I agree that it takes time and effort and that’s why you should look for the influencers and focus on them. The influencer list is different for every airline and it can change frequently. So you need to at least be paying close attention to who is talking about you. If they start getting any traction, airlines need to make sure it doesn’t get out of control before they’ve had a chance to weigh in with their side of the story.
On to Twitter, it’s certainly fair to say that this doesn’t apply to all airlines out there. In fact, I would argue that Ryanair isn’t really in the customer service business. They’re in the business of cheap freight transportation. But for those operations that center their brand around customer service, Twitter can be very powerful.
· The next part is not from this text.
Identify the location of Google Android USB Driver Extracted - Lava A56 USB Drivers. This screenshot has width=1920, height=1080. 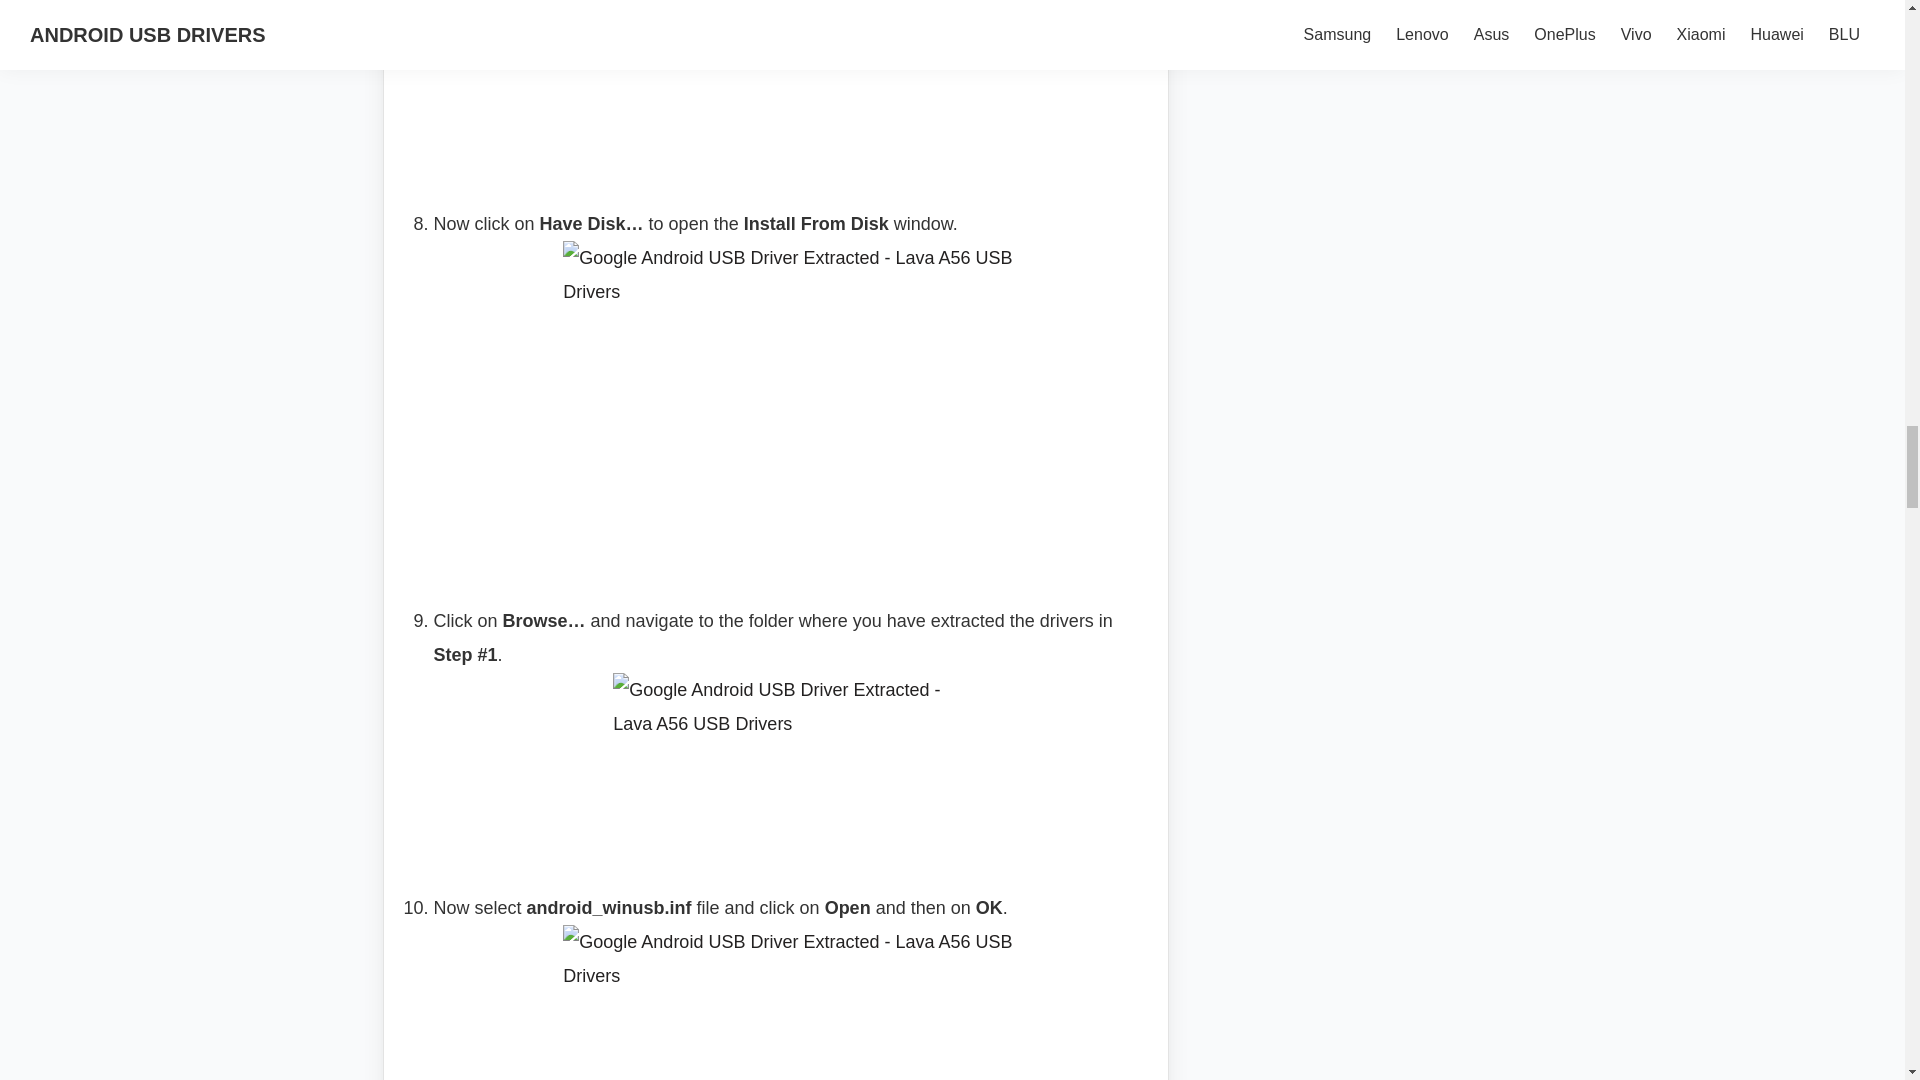
(788, 88).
There are potential cost savings opportunities as well. If you have people looking for real-time answers via Twitter, it may reduce your call volume to the call center or even the lines at the gates and ticket counters, depending upon how much you can help them of course. And theoretically it should reduce the volume to your customer relations group as well since the problems can be solved before they become much bigger. I think there can be real numbers associated with the use of Twitter, but that’s for each airline to review.
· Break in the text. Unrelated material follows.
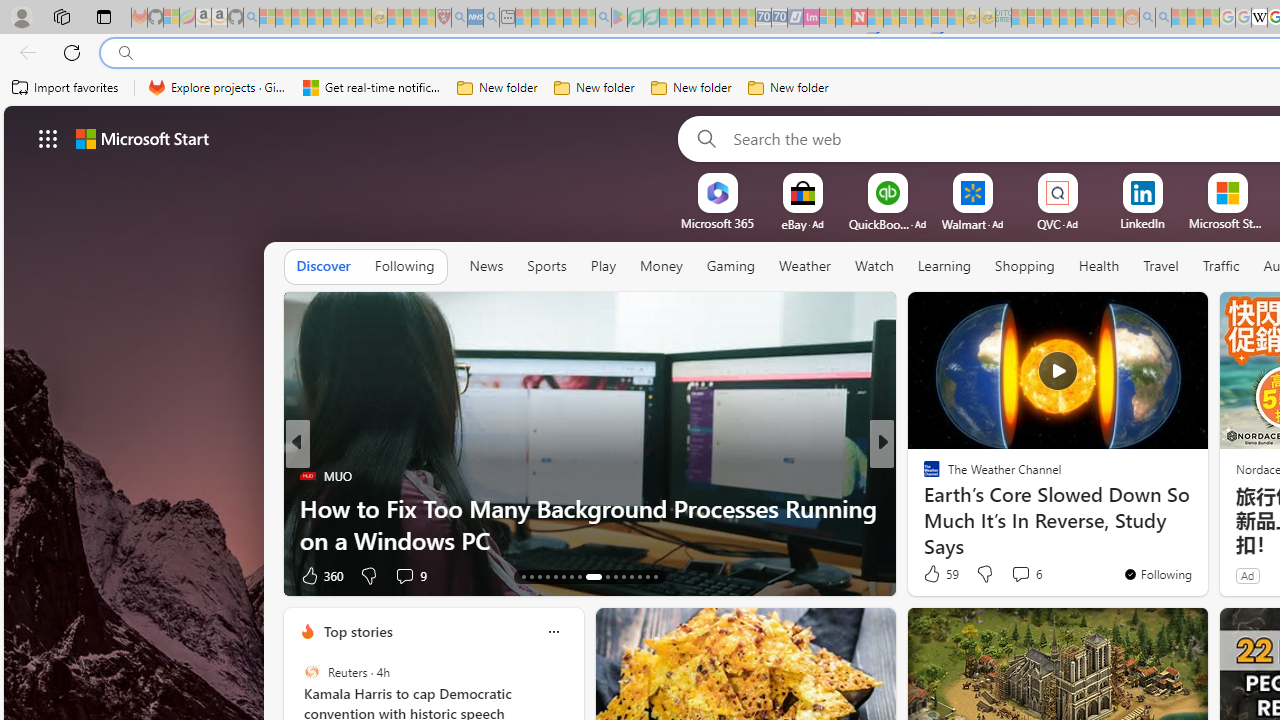 The image size is (1280, 720). What do you see at coordinates (1220, 266) in the screenshot?
I see `Traffic` at bounding box center [1220, 266].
you are right about the value of a good PR Department, and here at Southwest, our corporate blog, Nuts About Southwest isn’t intended to replace our PR Department. However, folks get their news/information from many sources these days, including traditional media. But since humans started talking, word of mouth communication has always been of great importance. Blogs, and Twitter especially, have moved word of mouth communication to an electronic format, and instead of speaking with the neighboring cave, you are speaking to the online world. Our Emerging Media Team works very closely with our other communication teams to present the Southwest voice, and we specialize in speaking directly to the audience. Important news might generate a press release, a video blog, a feature blog with personal insight, and a tweet on Twitter. We consider all these channels to be important and complimentary of each other.
When is the last time an individual from one of the other airlines fully explained the background behind a major schedule change, and then responded to questions not from the media but actual passengers? Bill Owen from our Schedule Planning Department does this on a regular basis. And you know what? “Mainstream” journalists pay attention to our blog, they link to it, and they use if for story idea, just as they did with The Cranky Flyer and the LGB issue.
But there is more to these new media outlets than just publishing our material in the blogosphere: ‘When we started our blog three years ago, we knew conversations were going on about us whetherr we wwere involved or not, and we wanted to be a part of those conversations. So besides our blog and the conversation that goes on there, our Team actively monitors and participates on other blogs like The Cranky Flyer (which incidentally in our blog poll, is our reader’s favorite airline blog–next to Nuts About Southwest, of course).
Does participating in social media directly generate revenue? That’s hard to measure, but we know it does build brand loyalty. You cite Ryanair’s well known stance on blogging and that you still fly them for price and schedule. However, given the choice of of a competitor offering same price and similar schedule, we like to think brand loyalty and reputation is important.